- **WORK ORDER A**
According to the audit excerpt, what size of field does the UserStorage library try to fit a uint144-sized value into?
- **WORK ORDER B**
Carry on the Euler audit excerpt from its final sentence.

Update: Resolved in pull request #147.

Magic Numbers

Throughout the codebase, there are instances where explicit values are used directly in arithmetic operations:

In order to improve the readability of the codebase, consider using a constant to define such values and document their purpose.

Update: Partially resolved in pull request #148. The Euler team stated:

Fixed for 1e4, acknowledged for 1e18 and 1e27.

Overflow in setOwed of UserStorage Library

The UserStorage library tries to fit a uint144-sized value into a field of size 2**143, leading to an overflow. While the protocol handles the necessary checks outside the library, the library itself remains vulnerable to overflow.

Consider incorporating essential checks within the UserStorage library to ensure its safe standalone usage.

Update: Acknowledged, not resolved. The Euler team stated:

We acknowledge the issue. The UserStorageLib is coupled with the Owed type, not with its underlying uint144. One of the purposes of the Owed type is to make sure that the custom data size is enforced (2 ** 143).

Liquidators' Yield Might Be Zero

In the Liquidation contract module, the calculation done for getting the yield when repaying a certain amount might round the yield received by the liquidator down to zero. This can happen when the desiredRepay value is rather small compared to the maxRepay value and the conversion between both assets is not enough.

Even though there is a check against the minYieldBalance value to receive, the liquidator might default such input to zero. As such, the liquidator would end up repaying some debt and receiving nothing.

Consider rounding up the yield to be repaid to the liquidator during such an operation. This will help prevent such a scenario from happening in edge conditions and would incentivize liquidations.

Update: Acknowledged, not resolved. The Euler team stated:

We acknowledge the issue. For the sake of simplicity, we prefer to allow this edge case. As mentioned, minYieldBalance should be used by the liquidator. If they forget to set it, the proposed solution would provide them with a single unit of collateral, which most probably would not change much for the profitability of the liquidation.

Stored data entries
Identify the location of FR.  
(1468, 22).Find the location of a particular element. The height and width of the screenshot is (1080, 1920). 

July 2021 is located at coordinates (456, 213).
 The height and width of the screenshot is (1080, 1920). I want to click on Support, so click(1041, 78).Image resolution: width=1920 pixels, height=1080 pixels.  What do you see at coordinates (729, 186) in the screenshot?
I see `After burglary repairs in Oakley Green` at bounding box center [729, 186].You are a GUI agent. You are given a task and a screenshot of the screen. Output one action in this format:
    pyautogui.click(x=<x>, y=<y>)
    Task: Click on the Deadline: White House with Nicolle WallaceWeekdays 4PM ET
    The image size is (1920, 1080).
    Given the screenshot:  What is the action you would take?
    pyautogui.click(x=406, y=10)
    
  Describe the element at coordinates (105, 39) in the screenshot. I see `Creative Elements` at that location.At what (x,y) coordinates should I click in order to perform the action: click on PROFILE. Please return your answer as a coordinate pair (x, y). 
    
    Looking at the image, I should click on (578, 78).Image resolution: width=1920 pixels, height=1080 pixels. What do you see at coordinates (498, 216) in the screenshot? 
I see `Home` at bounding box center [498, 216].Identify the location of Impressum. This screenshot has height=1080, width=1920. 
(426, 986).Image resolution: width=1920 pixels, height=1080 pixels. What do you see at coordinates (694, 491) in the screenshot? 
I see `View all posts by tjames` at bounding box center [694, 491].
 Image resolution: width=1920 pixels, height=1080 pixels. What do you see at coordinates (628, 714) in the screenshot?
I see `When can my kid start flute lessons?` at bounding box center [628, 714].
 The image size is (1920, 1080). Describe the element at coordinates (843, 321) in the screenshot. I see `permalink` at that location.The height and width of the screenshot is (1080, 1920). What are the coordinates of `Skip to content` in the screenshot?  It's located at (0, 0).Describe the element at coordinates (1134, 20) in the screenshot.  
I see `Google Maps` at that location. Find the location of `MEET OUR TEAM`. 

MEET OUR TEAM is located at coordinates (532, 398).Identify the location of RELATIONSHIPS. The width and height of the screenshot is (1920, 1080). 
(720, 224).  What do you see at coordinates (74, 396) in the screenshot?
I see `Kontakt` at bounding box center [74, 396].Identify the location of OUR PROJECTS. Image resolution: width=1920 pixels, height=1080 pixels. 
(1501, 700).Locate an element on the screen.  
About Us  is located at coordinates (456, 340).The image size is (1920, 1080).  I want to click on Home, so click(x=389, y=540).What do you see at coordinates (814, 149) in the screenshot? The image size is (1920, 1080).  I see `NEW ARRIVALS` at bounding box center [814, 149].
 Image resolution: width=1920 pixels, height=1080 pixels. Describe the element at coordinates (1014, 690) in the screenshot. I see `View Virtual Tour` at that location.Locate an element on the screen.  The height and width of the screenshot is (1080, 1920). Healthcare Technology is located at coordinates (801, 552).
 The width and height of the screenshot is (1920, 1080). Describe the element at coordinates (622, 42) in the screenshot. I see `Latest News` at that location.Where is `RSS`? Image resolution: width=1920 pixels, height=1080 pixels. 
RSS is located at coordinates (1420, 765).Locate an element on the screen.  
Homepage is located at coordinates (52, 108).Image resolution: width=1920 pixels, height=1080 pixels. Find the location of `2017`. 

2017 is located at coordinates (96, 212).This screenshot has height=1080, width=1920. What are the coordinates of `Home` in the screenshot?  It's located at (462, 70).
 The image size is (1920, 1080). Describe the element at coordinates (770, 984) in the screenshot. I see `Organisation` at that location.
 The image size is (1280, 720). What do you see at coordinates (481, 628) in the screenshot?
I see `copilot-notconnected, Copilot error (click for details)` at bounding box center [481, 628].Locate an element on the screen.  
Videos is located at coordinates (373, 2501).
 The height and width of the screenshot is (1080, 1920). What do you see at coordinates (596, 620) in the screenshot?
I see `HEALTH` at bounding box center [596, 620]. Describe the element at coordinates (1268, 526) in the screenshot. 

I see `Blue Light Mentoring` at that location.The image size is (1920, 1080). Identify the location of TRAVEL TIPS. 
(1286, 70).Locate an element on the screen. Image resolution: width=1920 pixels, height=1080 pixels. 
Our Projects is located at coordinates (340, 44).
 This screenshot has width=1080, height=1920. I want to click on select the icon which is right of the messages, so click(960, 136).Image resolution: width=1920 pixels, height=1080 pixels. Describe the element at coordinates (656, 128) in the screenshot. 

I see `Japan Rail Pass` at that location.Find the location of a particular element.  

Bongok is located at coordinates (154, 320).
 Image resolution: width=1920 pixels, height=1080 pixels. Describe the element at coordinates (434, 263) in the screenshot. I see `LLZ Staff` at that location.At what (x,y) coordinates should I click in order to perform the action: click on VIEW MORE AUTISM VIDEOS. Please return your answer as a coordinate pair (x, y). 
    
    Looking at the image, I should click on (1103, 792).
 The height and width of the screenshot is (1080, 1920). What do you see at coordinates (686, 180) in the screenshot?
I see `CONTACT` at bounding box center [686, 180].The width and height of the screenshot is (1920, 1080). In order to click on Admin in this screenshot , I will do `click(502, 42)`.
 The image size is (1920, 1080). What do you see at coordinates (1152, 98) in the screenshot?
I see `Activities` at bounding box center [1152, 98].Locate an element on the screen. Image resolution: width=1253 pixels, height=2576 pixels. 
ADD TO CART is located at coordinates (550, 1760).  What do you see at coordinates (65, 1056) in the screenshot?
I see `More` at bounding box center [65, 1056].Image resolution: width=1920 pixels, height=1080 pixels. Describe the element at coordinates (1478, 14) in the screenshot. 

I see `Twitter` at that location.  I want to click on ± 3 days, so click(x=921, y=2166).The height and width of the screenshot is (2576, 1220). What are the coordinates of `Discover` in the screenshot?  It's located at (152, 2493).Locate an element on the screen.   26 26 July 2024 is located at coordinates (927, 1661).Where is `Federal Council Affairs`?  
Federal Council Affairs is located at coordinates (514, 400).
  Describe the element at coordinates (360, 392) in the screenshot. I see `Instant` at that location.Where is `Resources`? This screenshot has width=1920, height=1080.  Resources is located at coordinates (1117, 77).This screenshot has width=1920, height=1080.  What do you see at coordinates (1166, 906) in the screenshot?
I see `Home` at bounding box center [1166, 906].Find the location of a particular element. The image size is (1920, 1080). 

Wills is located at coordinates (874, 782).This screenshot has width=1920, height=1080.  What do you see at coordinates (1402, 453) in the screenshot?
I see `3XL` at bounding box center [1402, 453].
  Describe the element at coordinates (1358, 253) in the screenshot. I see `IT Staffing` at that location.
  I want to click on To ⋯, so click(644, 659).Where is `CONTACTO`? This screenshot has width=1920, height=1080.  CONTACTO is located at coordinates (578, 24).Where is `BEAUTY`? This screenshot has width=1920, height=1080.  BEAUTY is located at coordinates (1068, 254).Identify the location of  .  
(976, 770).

- **RESPONSE A**
A field of size 2**143.

- **RESPONSE B**
Missing Functionality for Recovering Tokens

The Vault lacks functionality for recovering tokens that were accidentally sent to it. Since one way to deposit assets is to transfer tokens to the Vault and then call the skim function, it is expected that users might mistakenly transfer certain tokens to the wrong vault and then be unable to recover those tokens.

Consider implementing a sweepTokens function that would allow the recovery of tokens that are not the underlying asset for that vault.

Update: Acknowledged, not resolved. The Euler team stated:

We acknowledge the issue. The fact that the skim function exists does not mean that the users are encouraged to simply send the tokens into the vault. Even if they send the correct asset to the vault, but do not claim them immediately, they risk the assets being taken over by someone else, presumably a bot looking for mistakes like this. So, if they do make a mistake in the vault address, but otherwise follow the intended logic, the transaction would not be successful.

Sweep functions have been found to carry security risks of their own. One way other cosystems approach this issue is to make the sweep function only callable by an admin, but we expect most EVaults to be non-governed. If the sweep function were permissionless, then just a single bot looking for opportunities in all the existing EVaults could undermine its intended use.

Conclusion

The Euler Vault Kit (EVK) is a structured framework tailored to build ERC-4626 vaults integrated with advanced lending platform features. These vaults serve as credit facilities, allowing users to generate yield by depositing assets that are then borrowed by other users.

This audit was conducted over the course of three weeks and revealed one high- and three medium-severity issues. Various recommendations have been provided to enhance the quality and documentation of the codebase. The well-implemented test suite, along with the fuzzing setup, showed that the codebase is very mature. The Euler team was very supportive in answering questions in a timely manner.